#### Work to complete
Please write out only the lines from the line with "Viewport: 1121px width, 556px" to the line with "Given: Click the 进刀距离 input field", inclusive, exactly as they stand below, without the pictures.

[Source data]
========================

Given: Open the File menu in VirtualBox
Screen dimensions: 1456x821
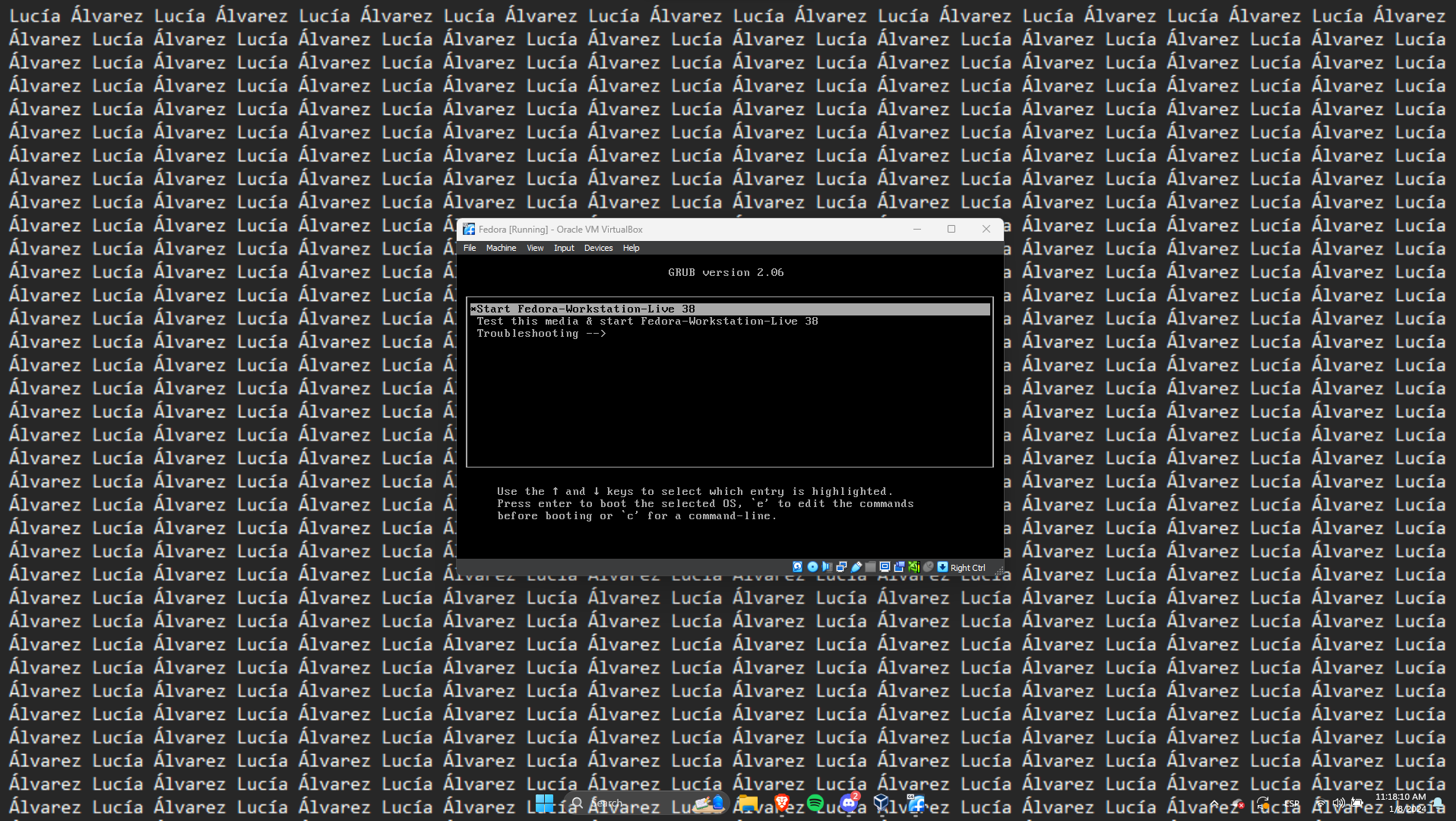Looking at the screenshot, I should point(470,248).
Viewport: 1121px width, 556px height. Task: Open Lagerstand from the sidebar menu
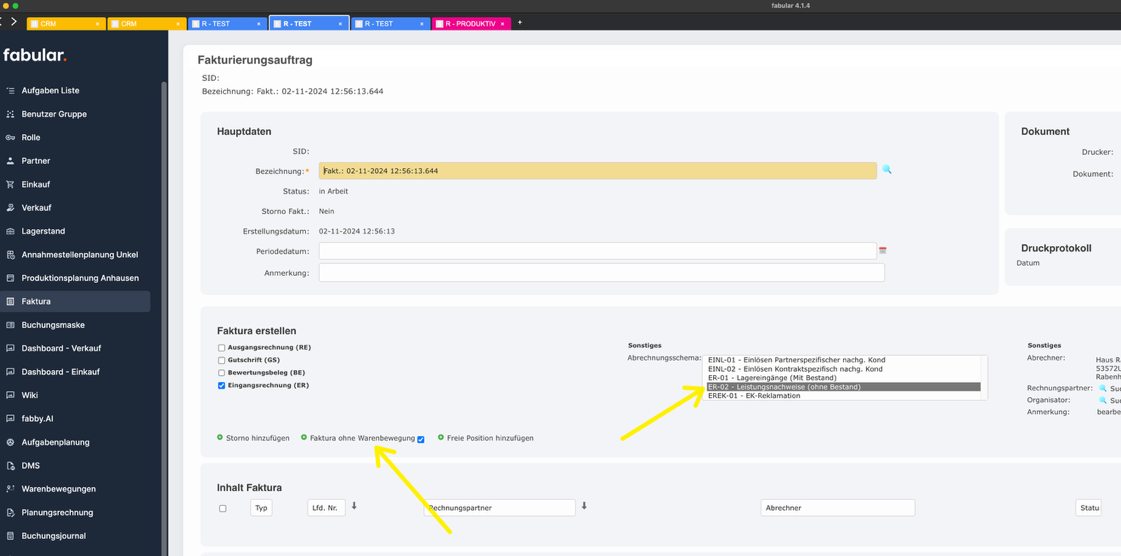click(43, 231)
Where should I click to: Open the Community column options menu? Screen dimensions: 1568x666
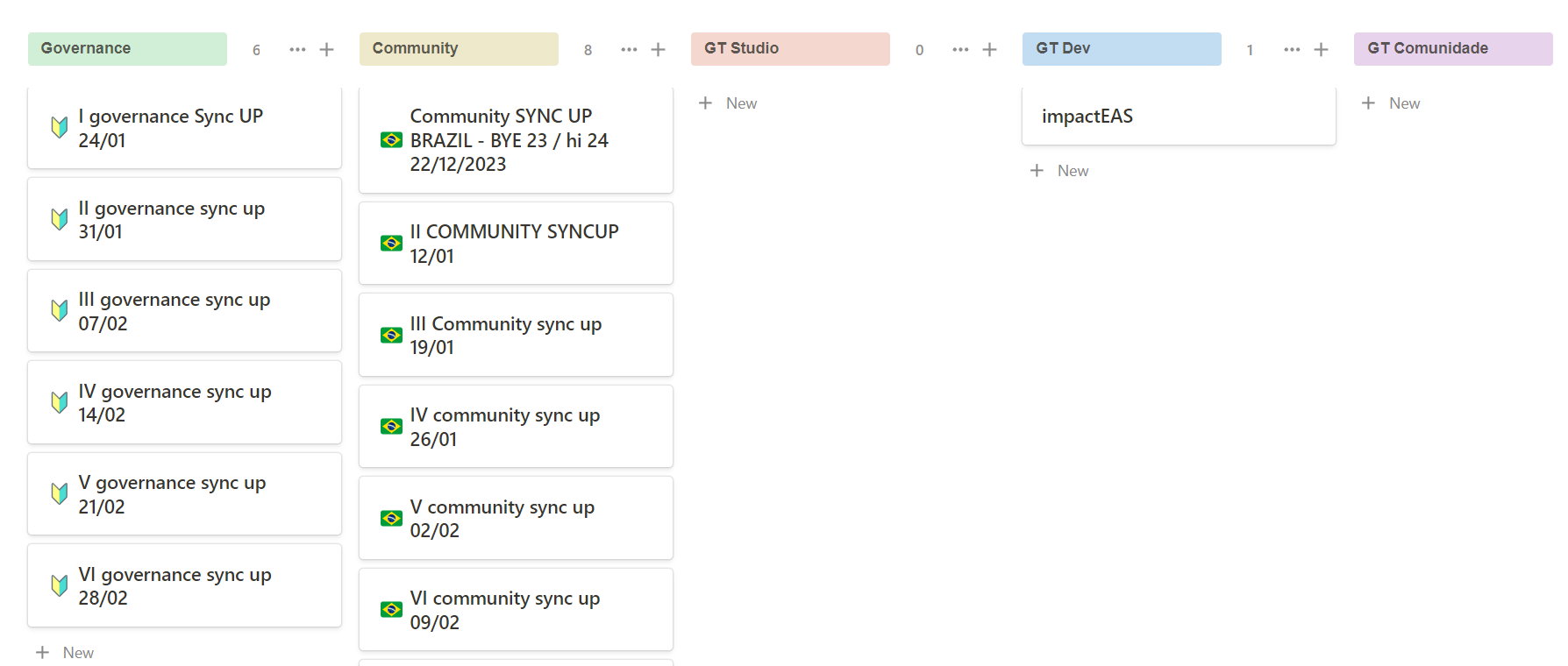click(x=629, y=50)
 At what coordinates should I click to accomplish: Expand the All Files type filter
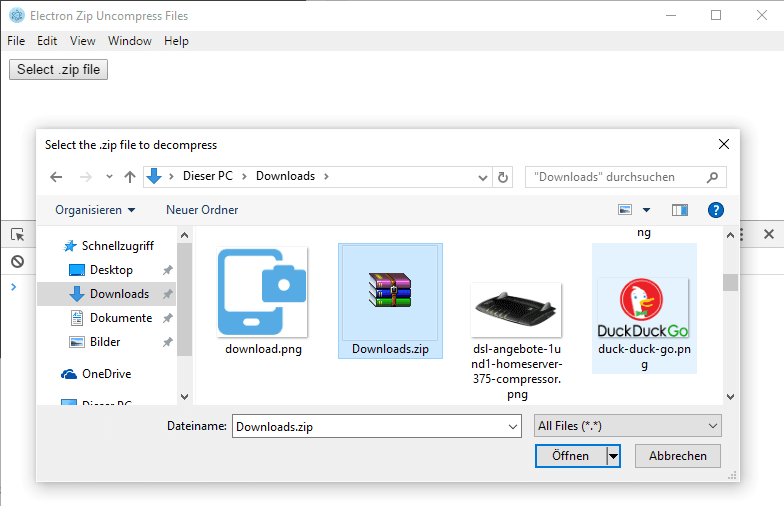(628, 426)
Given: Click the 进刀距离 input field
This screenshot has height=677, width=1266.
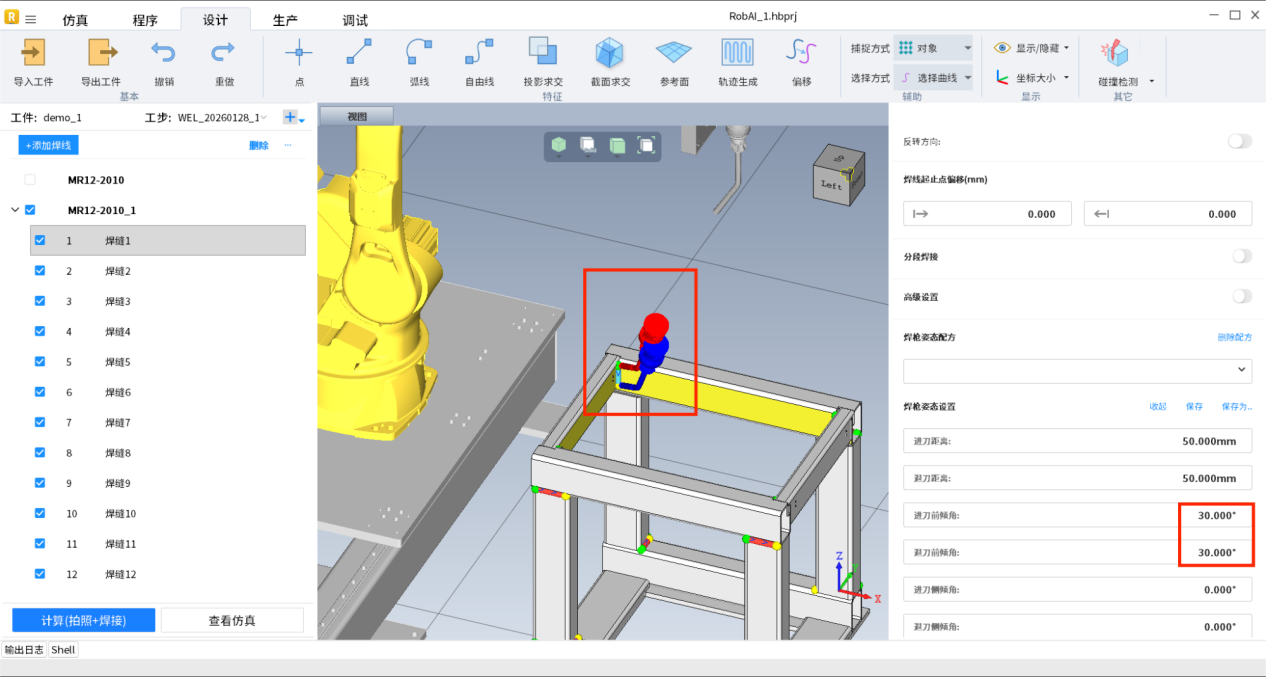Looking at the screenshot, I should [1077, 441].
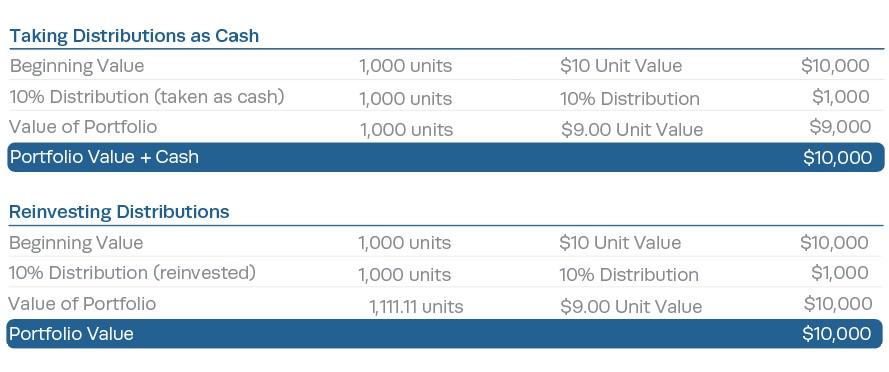
Task: Click '$9.00 Unit Value' in the cash table
Action: point(632,130)
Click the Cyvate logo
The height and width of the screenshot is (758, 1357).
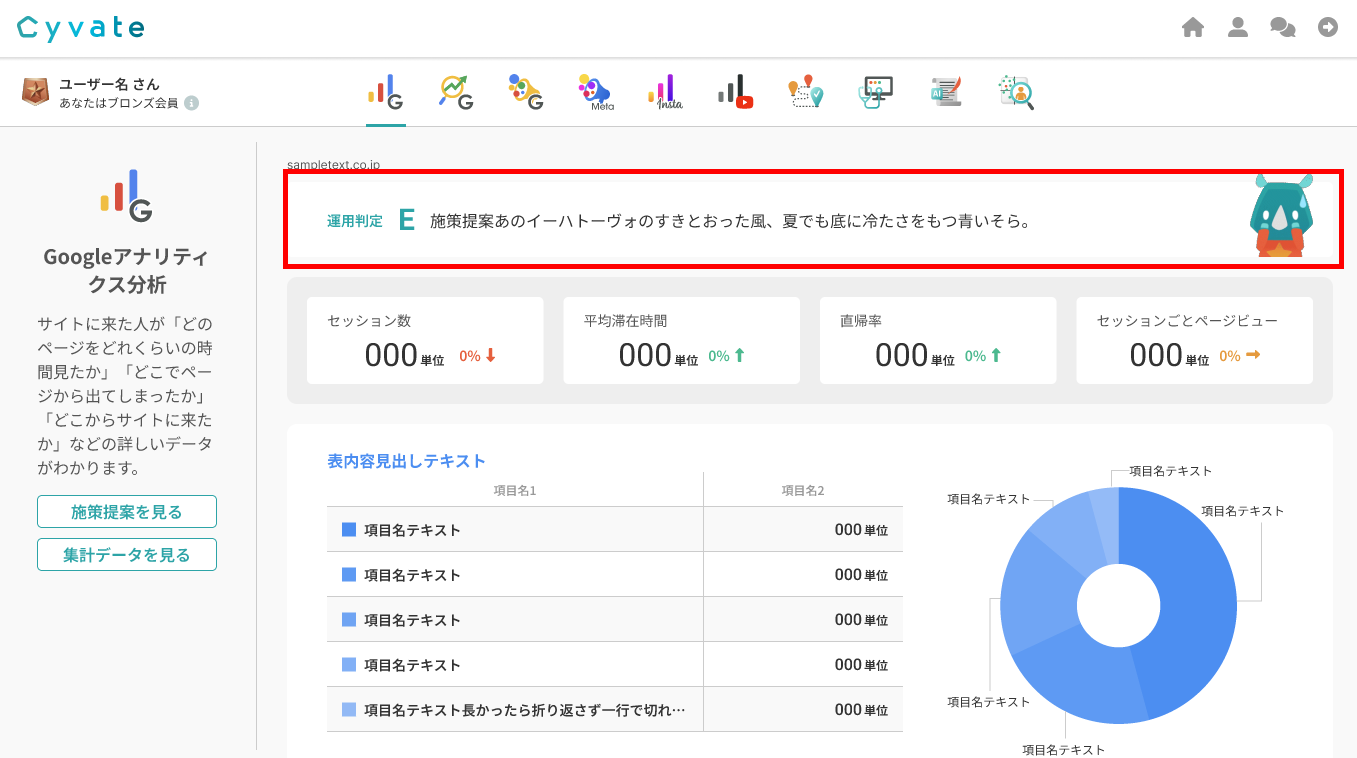81,28
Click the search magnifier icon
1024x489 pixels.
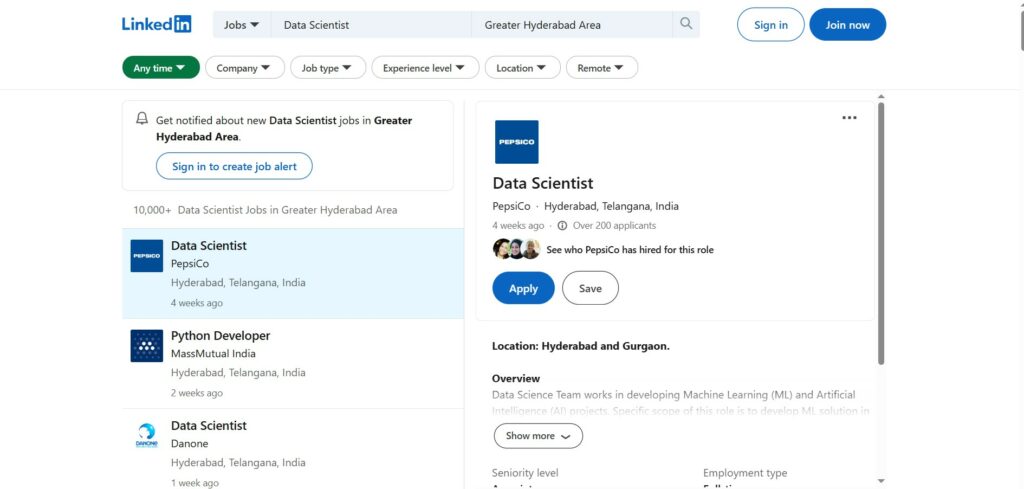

========================

#### Written solution
Viewport: 1121px width, 556px height. Task: Open Lagerstand from the sidebar menu
click(43, 231)
Where should I click to: Open the Community column options menu? Screen dimensions: 1568x666
click(x=629, y=50)
 At what coordinates should I click to accomplish: Expand the All Files type filter
(628, 426)
Given: Click the 进刀距离 input field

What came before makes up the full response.